To support the offering, A-1 invested in two large plasma screens that can be viewed easily by multiple central station operators. The company also upgraded several existing computer monitor screens to help ensure video picture quality for individual operators and invested in central station automation software from Micro Key and Oz Station. The software upgrades, which cost about $10,000 to $12,000, enable the video signal coming in from a customer to be delivered to the central station operator who is handling the associated alarm signal.

Surprisingly, customers do not need to have a broadband connection to use the service. A-1 installs digital video recorders from Honeywell that offer good picture quality over a conventional phone line, Wulforst says. He adds, though, that the frame rate supported is a bit less than full-rate and there is a slight delay. The Honeywell DVRs are closely integrated with the control panels that A-1 uses, which are also from Honeywell. Because A-1 is not a wholesale central station and can control the type of equipment installed, it does not have to support a wide range of DVR and alarm panel combinations, which helped minimize the software investment required.

Wulforst notes that the video verification service has been most successful with small retailers and other accounts that already had video systems. “The thing most people don’t realize is that video verification is really only valuable to someone that already has an alarm system and video in place,” he says. “To try to sell outside of those parameters is difficult.” Spending $100 a month on video verification for faster police response is acceptable, he notes. But customers that don’t already have video balk at the capital outlay required, he says, often preferring instead to hire private guard services, which charge around $50 per incident to respond.

Corporate Retail monitoring

Wholesale central station Nationwide Digital Monitoring, Staten Island, N.Y., has found a different way to generate extra revenues from video services. As video systems increasingly have begun to support remote monitoring capability, more end-user organizations have begun using these systems for non-security purposes, such as ensuring that merchandise at remote branches is displayed in the manner that headquarters has specified. Nationwide’s offering, which is sold by security dealers that use Nationwide for monitoring, adds an extra level of convenience for organizations that want to look in on remote locations, but don’t want to own and manage all of the underlying equipment.

As part of the service, Nationwide will configure remote viewing software for clients’ customers and store images on servers housed in Nationwide’s central station. “We manage the server, the front end and the look,” explains Peter Deck, Nationwide’s president. “We could post a video wall in their corporate headquarters with 200 cameras scanning their branches.”
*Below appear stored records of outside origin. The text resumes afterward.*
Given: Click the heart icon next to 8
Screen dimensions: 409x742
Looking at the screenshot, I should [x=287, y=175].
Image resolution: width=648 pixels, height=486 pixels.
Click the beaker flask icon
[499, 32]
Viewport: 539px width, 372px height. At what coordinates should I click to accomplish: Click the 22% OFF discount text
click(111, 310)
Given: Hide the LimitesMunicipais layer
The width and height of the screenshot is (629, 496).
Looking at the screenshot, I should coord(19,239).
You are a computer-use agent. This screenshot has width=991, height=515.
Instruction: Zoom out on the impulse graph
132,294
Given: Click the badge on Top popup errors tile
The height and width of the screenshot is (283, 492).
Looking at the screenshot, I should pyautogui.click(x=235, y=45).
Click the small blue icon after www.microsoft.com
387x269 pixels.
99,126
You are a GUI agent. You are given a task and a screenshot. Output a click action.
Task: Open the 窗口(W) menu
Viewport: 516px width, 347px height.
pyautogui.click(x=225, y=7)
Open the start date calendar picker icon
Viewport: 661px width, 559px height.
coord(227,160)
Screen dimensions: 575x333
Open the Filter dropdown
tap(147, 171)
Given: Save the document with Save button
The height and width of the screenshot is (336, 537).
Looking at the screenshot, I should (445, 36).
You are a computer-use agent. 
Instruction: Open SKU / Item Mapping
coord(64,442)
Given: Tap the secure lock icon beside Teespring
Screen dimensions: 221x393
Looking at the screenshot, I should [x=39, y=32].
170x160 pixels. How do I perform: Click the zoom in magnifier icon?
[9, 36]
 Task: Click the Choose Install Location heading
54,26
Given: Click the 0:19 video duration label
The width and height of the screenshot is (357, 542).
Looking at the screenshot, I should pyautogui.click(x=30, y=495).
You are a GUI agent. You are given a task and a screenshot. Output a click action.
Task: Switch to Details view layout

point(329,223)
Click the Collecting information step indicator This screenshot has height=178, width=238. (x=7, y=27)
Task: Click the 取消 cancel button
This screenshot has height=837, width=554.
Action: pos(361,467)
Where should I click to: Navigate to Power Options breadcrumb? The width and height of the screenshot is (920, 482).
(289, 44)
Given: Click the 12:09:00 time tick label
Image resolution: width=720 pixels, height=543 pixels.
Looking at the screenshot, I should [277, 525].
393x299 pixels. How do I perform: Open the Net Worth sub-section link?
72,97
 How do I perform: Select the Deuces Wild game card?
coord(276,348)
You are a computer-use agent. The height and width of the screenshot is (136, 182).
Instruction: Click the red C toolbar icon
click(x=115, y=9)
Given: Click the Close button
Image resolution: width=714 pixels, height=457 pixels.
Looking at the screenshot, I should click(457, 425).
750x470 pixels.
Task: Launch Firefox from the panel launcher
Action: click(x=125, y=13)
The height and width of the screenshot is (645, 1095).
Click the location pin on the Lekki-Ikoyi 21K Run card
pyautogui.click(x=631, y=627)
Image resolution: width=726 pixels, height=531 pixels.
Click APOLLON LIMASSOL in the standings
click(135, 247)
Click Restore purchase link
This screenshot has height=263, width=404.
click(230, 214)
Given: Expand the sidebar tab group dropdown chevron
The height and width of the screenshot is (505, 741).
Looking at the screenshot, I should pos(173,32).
This approach can save companies money in comparison with flying corporate executives to check on individual branches, and it also enables more consistent and ongoing oversight. If a corporate manager sees a long line waiting to check out at a store, for example, he can contact the branch to make sure additional registers are opened. Although companies can manage the software and servers underlying such an offering themselves, some prefer the convenience of outsourcing that responsibility.

Deck declines to reveal what his dealer customers charge for such an offering or the wholesale rates that he charges them. “The charge is based on the number of servers, the number of sites and how long the video stays on the server,” he says. He adds that he has seen significant interest in this type of service recently.

Nationwide’s initial investment to launch the offering was minimal because the company already had invested in servers and software to support other video monitoring services such as video guard tours. The company adds additional server space as needed to support its video offerings. Interestingly, although the retail monitoring service leverages equipment installed in the Nationwide central station, it doesn’t involve traditional central station monitoring, since all video viewing is done by the end-users.